Elastin derived peptides protect elastic fibres degradation by human neutrophil elastase: in vitro and in vivo studies using a mechanically induced rat gingival inflammatory model

Abstract

An elastin peptide (kE57) obtained from organoalkaline hydrolysis of calf ligamentum nuchae insoluble elastin, was isolated by gel permeation on Sephadex G150 and high performance liquid chromatography on a TSK G 3000 SW column. It possessed an average Mr = 57,000 and similar amino acids composition as its insoluble counterpart. kE57 behave as a competitive inhibitor of human neutrophil elastase (HNE) with Ki = 1.4 microM; it also inhibited porcine pancreatic elastase (PPE) but less efficiently Ki = 180 microM. Identification of elastic fibres in rat gingiva was ascertained by light and electron microscopic studies. Morphometric studies indicated that rat gingiva contained similar levels of elastic fibres (= 2%) as human skin; elastic fibres networks from both tissues also displayed high structural analogy.
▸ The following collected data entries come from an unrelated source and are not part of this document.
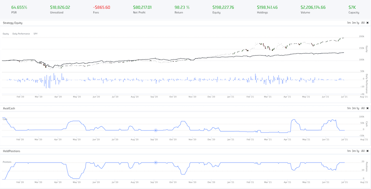Set HeldPositions chart range to 1y
Image resolution: width=371 pixels, height=189 pixels.
[358, 151]

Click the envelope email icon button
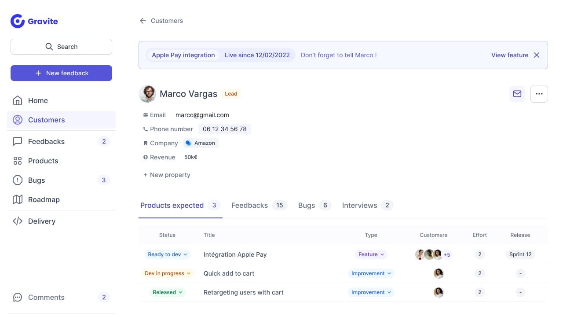click(517, 94)
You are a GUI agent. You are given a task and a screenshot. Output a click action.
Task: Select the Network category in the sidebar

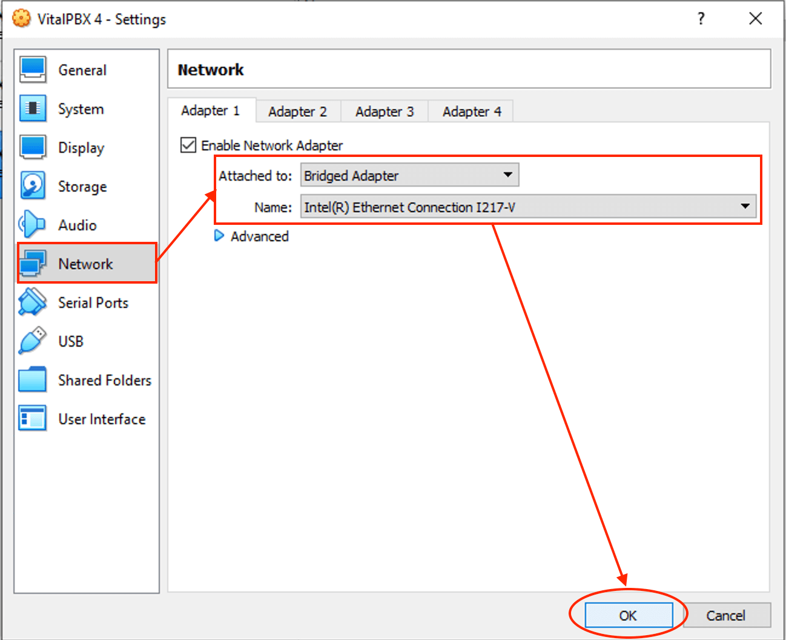click(x=85, y=264)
Gingival chronic inflammation was induced in rats by mechanical impaction associated with an hyperglucidic diet. After 5 weeks, the levels of rat gingiva elastic fibres, decreased from Vv = 1.94 +/- 0.1% to Vv = 1.02 +/- 0.06%. Local injections of kE57: 100 micrograms per day, 5 days a week for 5 weeks did restore the integrity of the gingiva elastic fibres network: Vv = 1.84 +/- 0.1. Without influencing leucocyte infiltration, it is proposed that elastin-derived peptides, acting as potent competitive inhibitor of neutrophil elastase involved in periodontitis, might be of therapeutic value.